Stored records
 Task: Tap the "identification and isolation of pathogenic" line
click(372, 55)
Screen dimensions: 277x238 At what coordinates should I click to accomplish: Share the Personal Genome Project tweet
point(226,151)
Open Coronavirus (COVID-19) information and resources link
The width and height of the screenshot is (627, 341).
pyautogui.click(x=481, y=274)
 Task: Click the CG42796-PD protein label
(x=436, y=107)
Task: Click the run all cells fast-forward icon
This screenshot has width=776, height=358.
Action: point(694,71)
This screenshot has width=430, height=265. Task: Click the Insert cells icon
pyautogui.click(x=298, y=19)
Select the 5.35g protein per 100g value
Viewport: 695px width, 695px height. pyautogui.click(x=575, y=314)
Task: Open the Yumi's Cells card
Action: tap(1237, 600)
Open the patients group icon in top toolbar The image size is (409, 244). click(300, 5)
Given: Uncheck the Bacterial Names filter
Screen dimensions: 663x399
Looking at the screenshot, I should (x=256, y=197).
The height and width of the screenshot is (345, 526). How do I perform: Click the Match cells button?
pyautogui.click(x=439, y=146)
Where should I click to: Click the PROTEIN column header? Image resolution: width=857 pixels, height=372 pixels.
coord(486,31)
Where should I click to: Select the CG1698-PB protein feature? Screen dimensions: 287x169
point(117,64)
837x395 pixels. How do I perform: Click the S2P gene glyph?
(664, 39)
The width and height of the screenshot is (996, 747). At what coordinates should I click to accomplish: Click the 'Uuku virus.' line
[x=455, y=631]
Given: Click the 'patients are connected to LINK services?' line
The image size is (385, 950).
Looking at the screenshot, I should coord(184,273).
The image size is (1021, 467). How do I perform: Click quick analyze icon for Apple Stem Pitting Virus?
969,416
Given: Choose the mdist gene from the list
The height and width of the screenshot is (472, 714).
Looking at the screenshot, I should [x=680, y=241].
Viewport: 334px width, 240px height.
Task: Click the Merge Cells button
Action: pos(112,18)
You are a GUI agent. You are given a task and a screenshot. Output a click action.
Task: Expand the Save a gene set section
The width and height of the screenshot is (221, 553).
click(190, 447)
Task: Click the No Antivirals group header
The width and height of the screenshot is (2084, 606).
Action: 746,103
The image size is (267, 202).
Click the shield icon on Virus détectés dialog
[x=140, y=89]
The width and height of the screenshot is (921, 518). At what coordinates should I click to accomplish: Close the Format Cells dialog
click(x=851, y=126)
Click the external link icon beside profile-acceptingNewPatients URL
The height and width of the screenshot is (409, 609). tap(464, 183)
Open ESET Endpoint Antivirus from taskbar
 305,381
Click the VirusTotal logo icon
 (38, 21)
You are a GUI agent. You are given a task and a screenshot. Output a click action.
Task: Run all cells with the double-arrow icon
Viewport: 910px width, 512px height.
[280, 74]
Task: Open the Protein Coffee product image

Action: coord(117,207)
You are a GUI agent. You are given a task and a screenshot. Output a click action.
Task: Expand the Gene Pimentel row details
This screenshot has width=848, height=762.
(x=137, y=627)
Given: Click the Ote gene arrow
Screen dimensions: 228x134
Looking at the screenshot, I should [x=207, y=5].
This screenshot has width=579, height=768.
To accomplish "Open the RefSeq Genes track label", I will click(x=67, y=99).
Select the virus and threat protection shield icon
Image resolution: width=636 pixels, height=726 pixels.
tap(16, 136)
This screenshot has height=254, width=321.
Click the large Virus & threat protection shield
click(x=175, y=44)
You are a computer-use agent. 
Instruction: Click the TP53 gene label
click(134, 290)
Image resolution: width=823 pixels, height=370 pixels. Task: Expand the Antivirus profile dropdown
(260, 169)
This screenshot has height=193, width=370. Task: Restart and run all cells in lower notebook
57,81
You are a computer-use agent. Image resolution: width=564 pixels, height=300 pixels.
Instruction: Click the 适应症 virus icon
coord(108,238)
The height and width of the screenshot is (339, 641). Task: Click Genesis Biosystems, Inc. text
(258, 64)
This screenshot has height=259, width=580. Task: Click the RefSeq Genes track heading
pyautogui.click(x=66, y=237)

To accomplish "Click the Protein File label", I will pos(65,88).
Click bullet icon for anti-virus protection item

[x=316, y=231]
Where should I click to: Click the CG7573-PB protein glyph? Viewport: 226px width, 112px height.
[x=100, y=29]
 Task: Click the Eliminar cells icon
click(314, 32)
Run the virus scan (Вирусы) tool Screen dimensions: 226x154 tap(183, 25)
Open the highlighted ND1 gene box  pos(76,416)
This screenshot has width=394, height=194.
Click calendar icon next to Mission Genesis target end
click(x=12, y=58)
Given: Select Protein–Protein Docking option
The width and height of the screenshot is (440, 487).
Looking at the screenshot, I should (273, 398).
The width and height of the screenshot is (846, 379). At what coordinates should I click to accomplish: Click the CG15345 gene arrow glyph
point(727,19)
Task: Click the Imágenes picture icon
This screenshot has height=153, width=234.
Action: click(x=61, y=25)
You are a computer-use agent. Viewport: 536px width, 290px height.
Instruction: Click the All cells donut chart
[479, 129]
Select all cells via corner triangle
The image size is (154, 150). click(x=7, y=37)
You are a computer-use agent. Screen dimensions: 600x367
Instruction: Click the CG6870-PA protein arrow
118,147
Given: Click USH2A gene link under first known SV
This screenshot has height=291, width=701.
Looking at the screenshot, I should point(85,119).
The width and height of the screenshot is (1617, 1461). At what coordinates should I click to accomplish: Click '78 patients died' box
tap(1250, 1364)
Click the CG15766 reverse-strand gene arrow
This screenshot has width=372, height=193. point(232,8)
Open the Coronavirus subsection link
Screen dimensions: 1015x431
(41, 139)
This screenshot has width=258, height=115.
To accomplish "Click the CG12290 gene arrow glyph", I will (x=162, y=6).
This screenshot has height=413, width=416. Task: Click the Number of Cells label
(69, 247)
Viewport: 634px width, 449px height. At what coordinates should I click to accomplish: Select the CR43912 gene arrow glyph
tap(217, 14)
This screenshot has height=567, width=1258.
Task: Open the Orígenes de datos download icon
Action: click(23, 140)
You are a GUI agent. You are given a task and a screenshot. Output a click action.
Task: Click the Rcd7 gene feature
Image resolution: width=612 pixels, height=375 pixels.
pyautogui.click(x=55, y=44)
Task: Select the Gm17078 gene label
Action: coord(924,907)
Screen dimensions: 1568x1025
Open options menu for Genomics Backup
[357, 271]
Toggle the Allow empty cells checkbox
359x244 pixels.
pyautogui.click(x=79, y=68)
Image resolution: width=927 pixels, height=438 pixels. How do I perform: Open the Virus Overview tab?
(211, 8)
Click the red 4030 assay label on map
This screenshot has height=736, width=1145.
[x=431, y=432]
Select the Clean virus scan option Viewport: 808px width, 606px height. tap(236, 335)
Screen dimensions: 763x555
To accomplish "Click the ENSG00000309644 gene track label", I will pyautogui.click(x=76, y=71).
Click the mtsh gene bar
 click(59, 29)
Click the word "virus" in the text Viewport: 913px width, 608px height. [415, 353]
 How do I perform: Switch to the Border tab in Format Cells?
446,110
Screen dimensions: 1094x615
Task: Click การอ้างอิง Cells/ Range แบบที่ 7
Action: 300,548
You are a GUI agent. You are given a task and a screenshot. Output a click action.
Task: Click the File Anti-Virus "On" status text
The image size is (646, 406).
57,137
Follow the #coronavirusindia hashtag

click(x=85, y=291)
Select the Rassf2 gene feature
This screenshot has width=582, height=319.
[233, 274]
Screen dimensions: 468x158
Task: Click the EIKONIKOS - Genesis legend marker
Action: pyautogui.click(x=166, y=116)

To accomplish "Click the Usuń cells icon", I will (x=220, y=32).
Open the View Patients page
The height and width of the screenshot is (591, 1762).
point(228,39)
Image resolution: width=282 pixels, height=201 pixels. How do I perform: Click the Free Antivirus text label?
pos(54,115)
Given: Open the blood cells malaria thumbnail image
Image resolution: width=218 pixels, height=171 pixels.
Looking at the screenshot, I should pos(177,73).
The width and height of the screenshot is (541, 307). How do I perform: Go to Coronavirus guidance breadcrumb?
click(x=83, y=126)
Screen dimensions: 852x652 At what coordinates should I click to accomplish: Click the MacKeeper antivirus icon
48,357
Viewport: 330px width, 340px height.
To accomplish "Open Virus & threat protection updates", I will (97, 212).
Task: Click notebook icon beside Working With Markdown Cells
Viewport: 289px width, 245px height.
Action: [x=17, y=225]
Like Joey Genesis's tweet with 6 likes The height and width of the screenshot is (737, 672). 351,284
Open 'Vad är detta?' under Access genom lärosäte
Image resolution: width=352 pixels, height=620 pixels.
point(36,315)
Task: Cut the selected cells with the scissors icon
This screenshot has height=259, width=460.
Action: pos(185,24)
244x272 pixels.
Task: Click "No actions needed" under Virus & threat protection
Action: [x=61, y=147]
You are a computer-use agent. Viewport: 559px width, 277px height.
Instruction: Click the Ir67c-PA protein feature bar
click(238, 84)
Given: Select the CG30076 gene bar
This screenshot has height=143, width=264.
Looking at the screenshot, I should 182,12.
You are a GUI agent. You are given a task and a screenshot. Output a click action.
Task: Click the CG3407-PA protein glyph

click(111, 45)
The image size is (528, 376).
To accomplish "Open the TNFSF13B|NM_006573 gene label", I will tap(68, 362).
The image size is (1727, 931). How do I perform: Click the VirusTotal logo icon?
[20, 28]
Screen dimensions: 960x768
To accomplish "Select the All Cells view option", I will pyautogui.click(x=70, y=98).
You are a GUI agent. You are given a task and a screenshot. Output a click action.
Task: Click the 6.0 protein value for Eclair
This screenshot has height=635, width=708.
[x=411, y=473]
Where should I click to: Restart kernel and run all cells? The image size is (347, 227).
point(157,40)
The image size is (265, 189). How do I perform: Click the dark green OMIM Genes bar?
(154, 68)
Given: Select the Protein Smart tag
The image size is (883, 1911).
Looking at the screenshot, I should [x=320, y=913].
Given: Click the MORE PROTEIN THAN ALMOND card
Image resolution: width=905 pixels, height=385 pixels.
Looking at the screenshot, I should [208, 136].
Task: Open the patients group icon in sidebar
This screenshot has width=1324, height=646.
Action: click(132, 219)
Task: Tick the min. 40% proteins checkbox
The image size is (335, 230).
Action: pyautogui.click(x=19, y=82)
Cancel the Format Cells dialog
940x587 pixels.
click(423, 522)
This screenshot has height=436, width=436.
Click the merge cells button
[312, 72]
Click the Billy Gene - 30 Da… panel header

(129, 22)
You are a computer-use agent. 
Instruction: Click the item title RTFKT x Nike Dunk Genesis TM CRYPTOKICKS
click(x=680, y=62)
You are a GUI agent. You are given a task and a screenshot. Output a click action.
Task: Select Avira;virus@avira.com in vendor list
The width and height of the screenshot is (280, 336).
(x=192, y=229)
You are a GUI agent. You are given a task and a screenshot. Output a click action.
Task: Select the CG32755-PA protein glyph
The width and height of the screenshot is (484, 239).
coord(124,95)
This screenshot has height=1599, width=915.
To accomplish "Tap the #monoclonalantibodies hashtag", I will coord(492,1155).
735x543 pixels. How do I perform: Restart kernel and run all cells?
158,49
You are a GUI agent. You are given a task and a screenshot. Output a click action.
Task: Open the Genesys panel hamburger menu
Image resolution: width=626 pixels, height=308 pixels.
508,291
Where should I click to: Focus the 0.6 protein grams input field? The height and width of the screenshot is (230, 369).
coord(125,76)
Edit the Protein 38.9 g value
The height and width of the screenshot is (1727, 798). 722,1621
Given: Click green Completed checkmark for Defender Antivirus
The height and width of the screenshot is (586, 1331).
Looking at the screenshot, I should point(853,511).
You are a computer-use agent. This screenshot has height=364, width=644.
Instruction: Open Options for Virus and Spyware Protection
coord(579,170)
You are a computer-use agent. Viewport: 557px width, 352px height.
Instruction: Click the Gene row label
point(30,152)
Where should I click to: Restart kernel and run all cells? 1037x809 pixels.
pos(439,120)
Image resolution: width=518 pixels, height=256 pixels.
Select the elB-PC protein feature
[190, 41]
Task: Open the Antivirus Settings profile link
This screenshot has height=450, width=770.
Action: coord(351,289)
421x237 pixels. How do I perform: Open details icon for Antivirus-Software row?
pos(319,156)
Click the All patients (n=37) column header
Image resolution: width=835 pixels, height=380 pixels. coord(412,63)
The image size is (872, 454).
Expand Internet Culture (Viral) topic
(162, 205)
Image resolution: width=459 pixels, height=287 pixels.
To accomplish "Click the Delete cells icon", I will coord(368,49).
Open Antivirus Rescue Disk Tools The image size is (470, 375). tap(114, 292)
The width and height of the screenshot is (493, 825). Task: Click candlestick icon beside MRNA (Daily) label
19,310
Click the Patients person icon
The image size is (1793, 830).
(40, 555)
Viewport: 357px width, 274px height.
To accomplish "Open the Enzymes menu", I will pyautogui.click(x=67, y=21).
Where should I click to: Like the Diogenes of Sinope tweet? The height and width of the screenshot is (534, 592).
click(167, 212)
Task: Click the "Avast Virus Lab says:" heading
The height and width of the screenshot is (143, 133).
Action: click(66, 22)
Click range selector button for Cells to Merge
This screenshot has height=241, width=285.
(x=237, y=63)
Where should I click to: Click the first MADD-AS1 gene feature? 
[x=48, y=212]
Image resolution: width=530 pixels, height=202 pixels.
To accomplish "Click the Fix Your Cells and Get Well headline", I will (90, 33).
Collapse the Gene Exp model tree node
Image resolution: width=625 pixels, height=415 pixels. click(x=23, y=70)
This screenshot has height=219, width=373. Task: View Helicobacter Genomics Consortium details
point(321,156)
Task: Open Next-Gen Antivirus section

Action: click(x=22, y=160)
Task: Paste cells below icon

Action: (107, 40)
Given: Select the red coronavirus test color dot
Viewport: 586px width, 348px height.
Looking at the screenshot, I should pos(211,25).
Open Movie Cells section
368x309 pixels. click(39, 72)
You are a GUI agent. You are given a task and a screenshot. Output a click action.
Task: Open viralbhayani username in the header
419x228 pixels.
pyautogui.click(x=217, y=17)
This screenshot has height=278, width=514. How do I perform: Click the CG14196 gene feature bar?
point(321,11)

** Exercise details **
Among the entries, find each line that includes the string "computer" and copy it.

** Completed task **
You are a computer-use agent. 
You are a computer-use agent. Image resolution: width=564 pixels, height=300 pixels.
You are a computer-use agent. Viewport: 536px width, 290px height.
You are a computer-use agent. Screen dimensions: 600x367
You are a computer-use agent. Viewport: 559px width, 277px height.
You are a computer-use agent. 
You are a computer-use agent. This screenshot has height=364, width=644.
You are a computer-use agent. Viewport: 557px width, 352px height.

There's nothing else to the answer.